Background

Integrative medicine is a concept in which health professionals integrate state-of-the-art methods with so-called complementary methods. The goal of the integration is to achieve a highly effective medical system in which the evidence for a treatment is not solely depending on a hierarchical evaluation system but on the total of all existing evidence for the efficacy and clinical effectiveness of a treatment.

In Sweden science and approved experience (vetenskap och beprövad erfarenhet) are the guiding rules for all health care. But there are several difficult questions: Which is the framework for experience? Whom experience is addressed? What is good science? The question on which methods are approved and which methods are complementary is often answered from representatives for the valid norm.
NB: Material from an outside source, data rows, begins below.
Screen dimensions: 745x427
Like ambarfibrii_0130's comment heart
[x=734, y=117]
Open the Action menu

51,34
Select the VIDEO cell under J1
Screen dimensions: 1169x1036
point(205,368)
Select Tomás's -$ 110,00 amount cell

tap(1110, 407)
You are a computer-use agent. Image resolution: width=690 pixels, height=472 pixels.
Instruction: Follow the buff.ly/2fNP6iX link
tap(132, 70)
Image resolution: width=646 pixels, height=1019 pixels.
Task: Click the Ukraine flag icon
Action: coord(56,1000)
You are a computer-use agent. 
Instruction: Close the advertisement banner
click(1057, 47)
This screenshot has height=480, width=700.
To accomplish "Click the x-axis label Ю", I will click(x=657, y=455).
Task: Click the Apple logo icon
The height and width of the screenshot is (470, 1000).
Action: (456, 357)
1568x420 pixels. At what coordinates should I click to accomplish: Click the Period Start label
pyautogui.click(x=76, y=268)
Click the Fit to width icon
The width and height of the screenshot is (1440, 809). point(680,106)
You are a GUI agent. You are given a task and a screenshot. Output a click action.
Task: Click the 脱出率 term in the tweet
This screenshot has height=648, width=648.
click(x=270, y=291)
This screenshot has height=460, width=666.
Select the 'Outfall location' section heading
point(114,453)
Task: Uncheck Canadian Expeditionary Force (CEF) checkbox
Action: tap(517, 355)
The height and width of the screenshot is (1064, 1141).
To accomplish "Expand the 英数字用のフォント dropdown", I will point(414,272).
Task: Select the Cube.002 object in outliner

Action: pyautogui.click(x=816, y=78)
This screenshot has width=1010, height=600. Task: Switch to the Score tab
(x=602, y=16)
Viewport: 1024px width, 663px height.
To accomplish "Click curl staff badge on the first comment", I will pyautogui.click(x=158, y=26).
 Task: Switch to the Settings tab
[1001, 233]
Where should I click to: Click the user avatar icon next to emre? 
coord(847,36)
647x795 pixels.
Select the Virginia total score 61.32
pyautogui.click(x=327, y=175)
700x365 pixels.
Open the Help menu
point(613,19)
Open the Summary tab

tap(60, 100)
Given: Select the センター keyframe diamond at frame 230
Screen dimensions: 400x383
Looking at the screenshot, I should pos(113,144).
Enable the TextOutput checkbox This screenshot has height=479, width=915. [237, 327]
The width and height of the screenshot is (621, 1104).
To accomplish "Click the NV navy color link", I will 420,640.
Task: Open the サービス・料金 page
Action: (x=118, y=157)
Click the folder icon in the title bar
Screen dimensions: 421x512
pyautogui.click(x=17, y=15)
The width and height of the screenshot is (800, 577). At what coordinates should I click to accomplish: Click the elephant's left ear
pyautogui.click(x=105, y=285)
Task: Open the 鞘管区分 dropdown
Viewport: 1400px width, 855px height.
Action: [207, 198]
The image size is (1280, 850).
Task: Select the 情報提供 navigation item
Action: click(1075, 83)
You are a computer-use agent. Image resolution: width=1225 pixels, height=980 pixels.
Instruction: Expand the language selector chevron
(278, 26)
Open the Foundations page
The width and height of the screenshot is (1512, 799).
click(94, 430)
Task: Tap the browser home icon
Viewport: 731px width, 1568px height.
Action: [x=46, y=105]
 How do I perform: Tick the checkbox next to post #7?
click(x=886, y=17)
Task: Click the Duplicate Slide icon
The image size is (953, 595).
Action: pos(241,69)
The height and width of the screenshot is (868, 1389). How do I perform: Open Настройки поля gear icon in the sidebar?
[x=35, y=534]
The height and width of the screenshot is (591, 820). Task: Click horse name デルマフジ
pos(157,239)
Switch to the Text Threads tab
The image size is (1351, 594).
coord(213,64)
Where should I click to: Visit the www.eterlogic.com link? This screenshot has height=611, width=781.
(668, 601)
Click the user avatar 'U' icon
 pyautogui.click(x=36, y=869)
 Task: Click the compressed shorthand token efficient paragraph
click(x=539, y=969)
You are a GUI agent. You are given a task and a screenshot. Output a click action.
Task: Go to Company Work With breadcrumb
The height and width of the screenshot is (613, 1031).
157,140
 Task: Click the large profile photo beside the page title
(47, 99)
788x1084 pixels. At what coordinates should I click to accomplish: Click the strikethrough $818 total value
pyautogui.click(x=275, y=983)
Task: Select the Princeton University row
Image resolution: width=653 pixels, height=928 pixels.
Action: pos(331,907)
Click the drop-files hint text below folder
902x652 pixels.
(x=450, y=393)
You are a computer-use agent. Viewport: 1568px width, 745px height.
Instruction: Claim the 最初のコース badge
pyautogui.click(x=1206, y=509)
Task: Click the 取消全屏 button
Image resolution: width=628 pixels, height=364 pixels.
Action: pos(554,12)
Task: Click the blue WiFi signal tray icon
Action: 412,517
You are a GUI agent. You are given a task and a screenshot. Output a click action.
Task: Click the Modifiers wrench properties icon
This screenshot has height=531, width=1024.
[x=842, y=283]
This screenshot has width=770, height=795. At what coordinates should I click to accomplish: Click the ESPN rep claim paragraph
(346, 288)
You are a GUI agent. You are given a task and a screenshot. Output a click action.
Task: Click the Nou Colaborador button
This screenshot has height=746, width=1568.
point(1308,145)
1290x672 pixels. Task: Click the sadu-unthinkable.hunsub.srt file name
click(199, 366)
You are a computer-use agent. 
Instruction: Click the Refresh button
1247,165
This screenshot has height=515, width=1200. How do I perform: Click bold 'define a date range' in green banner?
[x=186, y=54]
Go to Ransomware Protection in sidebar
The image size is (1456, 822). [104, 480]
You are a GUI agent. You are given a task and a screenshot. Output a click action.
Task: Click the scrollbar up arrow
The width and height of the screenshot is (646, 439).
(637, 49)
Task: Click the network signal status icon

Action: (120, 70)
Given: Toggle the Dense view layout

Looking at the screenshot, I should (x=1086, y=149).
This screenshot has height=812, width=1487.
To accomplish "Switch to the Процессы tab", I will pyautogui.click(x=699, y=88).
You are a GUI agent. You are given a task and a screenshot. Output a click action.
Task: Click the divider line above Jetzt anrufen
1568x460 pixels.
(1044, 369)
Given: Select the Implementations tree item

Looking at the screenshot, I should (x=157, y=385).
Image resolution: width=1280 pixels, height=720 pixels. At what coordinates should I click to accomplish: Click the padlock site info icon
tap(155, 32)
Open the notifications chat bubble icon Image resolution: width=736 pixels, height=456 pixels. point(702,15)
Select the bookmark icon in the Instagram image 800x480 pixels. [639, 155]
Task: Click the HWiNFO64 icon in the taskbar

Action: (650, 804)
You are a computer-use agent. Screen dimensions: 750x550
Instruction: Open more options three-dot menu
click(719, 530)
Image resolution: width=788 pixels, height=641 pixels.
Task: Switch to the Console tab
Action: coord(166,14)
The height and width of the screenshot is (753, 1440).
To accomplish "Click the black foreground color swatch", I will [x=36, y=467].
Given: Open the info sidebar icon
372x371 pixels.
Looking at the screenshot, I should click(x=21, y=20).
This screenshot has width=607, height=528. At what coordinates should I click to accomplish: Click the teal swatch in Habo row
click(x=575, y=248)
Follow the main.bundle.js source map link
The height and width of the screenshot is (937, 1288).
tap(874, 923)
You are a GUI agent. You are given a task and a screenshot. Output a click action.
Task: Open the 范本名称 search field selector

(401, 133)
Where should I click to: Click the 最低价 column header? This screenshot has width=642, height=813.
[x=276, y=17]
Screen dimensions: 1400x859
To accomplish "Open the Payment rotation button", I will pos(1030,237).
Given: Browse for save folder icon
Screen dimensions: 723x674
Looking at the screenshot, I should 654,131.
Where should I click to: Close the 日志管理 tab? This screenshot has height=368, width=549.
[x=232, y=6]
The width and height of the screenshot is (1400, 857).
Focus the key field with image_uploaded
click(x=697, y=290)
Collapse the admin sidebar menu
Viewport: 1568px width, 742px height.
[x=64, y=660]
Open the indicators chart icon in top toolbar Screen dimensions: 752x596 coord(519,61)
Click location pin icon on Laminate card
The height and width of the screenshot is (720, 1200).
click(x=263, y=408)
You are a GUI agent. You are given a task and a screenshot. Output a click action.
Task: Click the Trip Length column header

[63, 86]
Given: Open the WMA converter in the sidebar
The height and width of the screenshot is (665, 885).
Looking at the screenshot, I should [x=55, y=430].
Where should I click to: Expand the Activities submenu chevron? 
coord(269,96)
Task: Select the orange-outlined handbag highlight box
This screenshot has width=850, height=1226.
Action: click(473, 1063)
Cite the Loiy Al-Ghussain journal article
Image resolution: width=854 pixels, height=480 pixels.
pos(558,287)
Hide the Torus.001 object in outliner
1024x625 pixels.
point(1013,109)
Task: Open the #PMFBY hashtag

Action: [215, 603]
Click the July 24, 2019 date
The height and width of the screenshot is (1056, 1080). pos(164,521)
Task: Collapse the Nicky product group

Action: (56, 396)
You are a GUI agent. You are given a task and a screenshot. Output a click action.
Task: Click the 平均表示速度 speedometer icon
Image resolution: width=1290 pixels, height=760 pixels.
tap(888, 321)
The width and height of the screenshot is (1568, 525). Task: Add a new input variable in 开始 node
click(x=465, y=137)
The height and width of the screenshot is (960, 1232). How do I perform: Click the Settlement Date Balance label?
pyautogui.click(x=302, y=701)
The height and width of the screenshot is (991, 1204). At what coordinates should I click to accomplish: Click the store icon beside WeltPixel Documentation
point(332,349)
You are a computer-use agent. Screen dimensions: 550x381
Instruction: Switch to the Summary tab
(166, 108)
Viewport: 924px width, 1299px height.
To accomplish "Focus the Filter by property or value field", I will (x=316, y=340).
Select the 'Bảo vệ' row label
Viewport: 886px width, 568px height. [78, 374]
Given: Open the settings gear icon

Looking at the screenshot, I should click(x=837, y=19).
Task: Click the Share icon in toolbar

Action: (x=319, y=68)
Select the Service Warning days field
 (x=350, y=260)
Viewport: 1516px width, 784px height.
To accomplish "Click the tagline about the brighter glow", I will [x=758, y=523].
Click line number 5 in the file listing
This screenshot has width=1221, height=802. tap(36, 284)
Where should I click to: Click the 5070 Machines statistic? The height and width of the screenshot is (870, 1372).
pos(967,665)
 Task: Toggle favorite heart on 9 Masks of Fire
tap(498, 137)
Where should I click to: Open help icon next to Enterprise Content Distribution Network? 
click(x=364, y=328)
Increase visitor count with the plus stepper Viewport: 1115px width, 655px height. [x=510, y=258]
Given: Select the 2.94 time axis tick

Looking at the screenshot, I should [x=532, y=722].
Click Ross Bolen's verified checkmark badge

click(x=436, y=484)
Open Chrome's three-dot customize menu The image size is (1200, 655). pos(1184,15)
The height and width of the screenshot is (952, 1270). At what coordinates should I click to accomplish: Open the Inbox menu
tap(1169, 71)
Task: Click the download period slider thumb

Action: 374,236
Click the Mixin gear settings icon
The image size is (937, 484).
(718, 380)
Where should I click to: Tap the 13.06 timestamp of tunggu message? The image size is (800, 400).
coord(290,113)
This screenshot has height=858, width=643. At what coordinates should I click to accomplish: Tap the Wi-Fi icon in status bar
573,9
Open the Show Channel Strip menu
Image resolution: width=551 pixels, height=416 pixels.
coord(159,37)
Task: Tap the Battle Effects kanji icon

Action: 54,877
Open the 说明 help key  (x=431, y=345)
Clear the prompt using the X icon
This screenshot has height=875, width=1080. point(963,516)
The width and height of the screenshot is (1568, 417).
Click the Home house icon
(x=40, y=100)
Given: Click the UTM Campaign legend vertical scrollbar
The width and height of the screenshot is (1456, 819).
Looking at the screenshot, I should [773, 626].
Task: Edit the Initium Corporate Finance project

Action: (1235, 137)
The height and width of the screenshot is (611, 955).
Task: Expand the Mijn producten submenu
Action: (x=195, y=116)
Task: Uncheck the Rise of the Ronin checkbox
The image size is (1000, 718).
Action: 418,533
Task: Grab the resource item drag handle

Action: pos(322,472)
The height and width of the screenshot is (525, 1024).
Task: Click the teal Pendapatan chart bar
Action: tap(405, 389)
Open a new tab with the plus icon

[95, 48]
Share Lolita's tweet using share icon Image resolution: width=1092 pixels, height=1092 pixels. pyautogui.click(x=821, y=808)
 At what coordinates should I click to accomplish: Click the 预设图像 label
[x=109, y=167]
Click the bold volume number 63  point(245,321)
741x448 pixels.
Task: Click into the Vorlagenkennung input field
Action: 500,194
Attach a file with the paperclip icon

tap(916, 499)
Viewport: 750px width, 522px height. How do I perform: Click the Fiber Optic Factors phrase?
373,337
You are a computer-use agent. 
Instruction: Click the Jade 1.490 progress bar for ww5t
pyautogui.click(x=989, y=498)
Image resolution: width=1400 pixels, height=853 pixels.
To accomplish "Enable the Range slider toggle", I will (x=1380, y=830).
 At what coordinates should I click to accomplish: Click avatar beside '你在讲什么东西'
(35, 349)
The discussion on whether a method is approved or not is often more focused on the question on whether there is high or low evidence for the method and less on whether the methods used in the studies were appropriate for the questions to be answered. Good science is often equalled with a high evidence level in the prevailing hierarchical system. This creates a situation in which we focus on proving the efficacy of methods with randomised clinical trials instead of also contributing to developing adequate and complementary methods for evaluation. There is a need for also developing scientifically based tools for the individual medical professional to evaluate his or her treatments in the individual case.

The task for integrative medicine has been increasing during the recent years and there is a need for a discussion on how conventional and complementary methods can be integrated. The discussion has to be based on an interest for each others questions and answers.

The proposed conference and workshop is intended to be a meeting-place where such a discussion is possible.